For this exercise, copy exactly the lines below from the one with "Instruction: Click the Cancel button" through the one with "Instruction: Click the Sync" and leave out the pictures.
[[ Data for this exercise, beginning ]]
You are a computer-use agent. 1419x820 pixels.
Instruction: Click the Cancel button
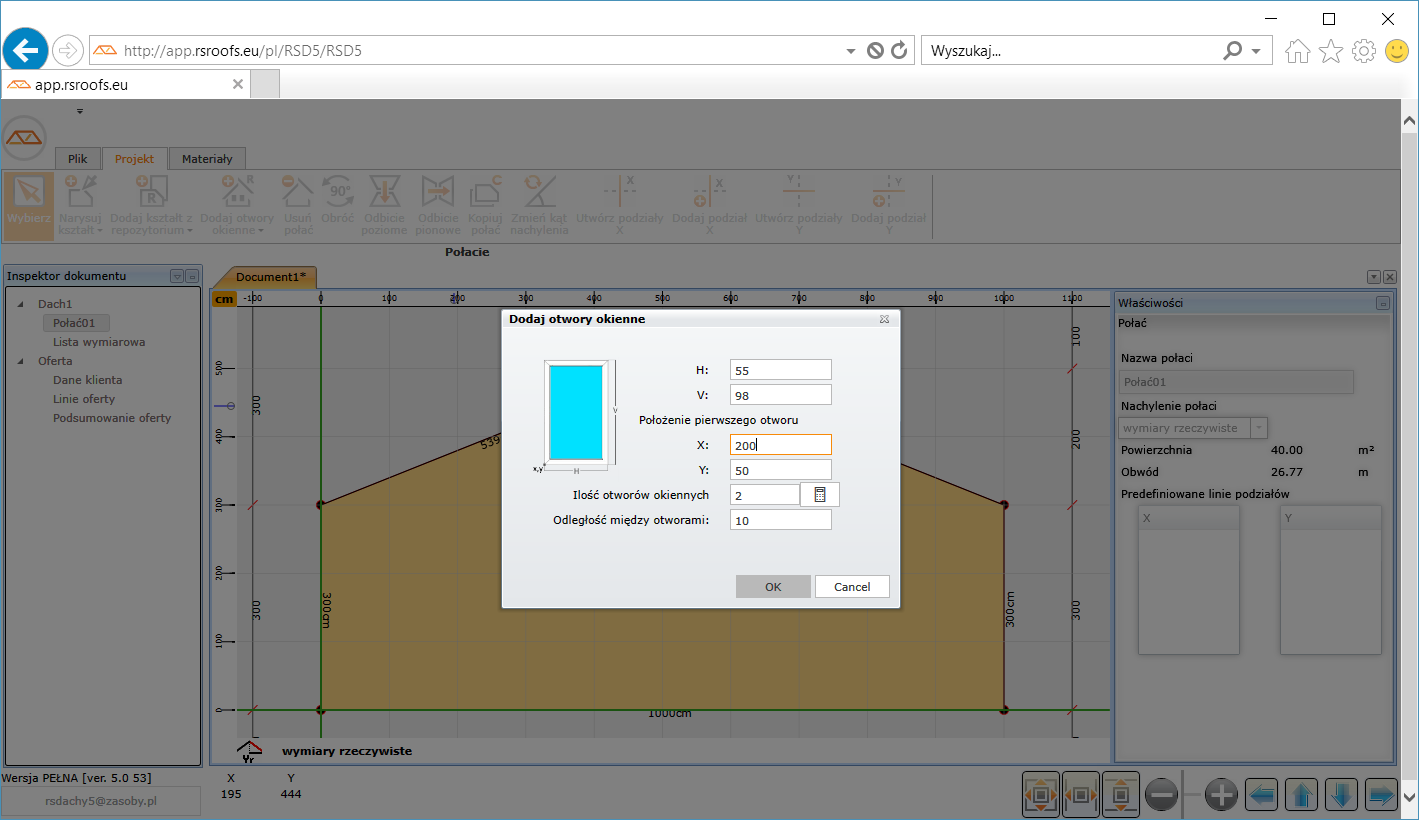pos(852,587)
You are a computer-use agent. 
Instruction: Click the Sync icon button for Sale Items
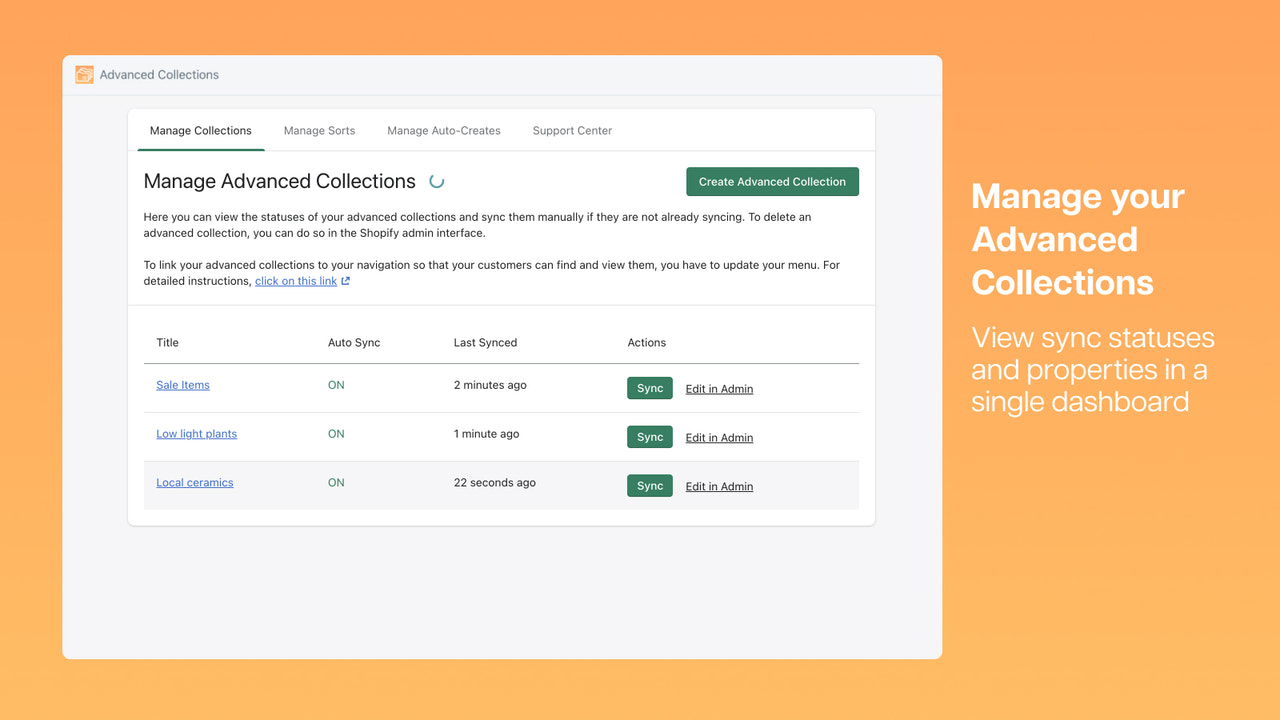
[[ Data for this exercise, end ]]
[[ Data for this exercise, beginning ]]
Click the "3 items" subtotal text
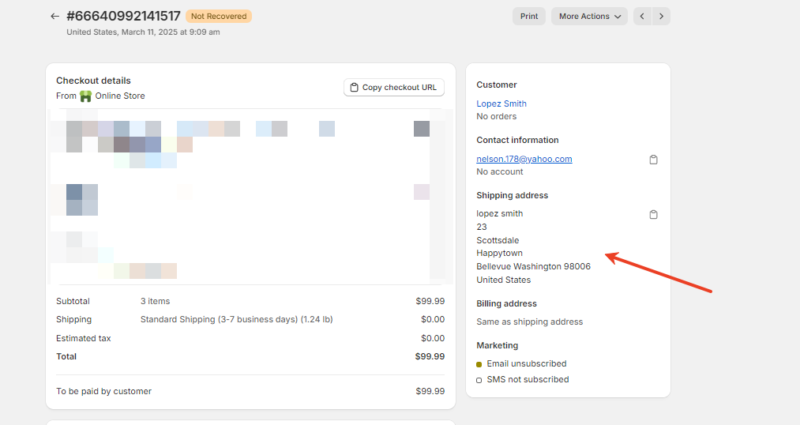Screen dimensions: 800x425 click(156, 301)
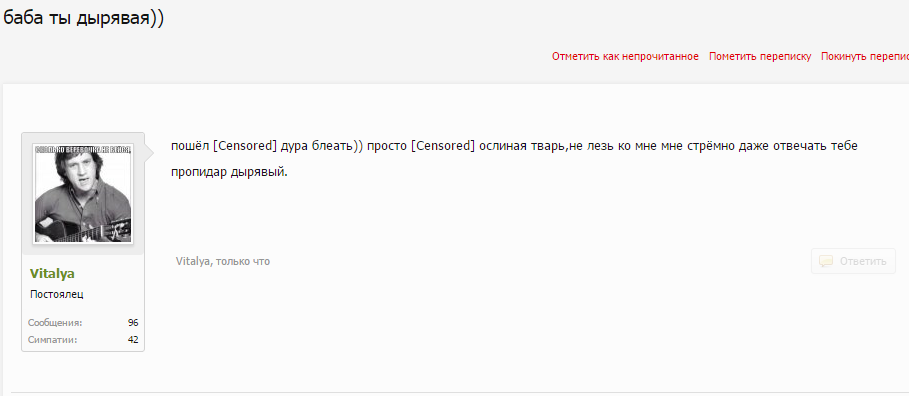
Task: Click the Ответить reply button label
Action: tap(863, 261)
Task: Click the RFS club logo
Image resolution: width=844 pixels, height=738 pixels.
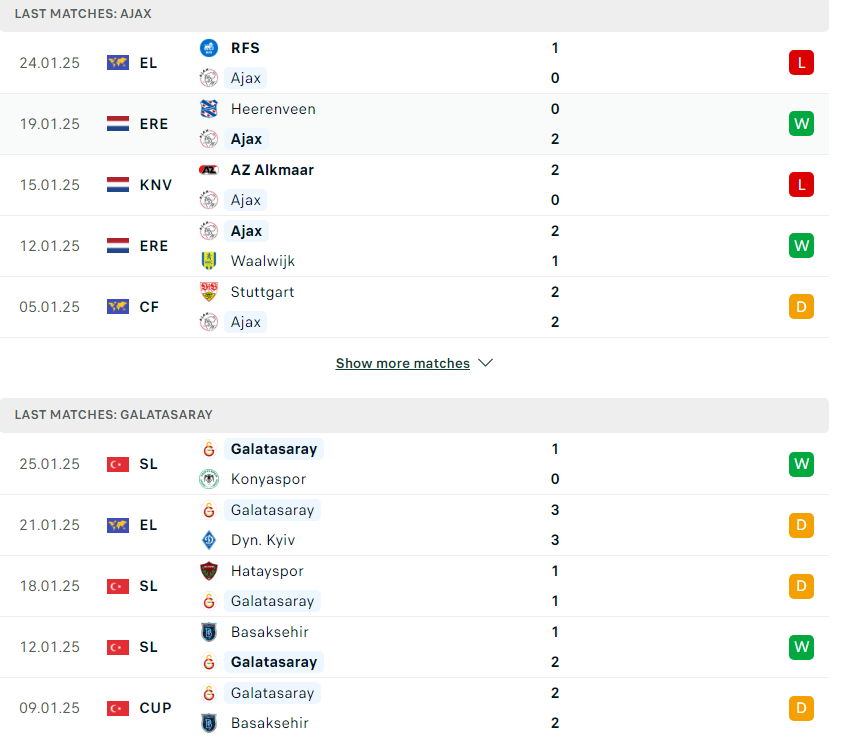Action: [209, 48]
[[ Data for this exercise, end ]]
* Result below
Instruction: Click the Cancel button
pos(852,587)
You are a computer-use agent. 
Instruction: Click the Sync icon button for Sale Items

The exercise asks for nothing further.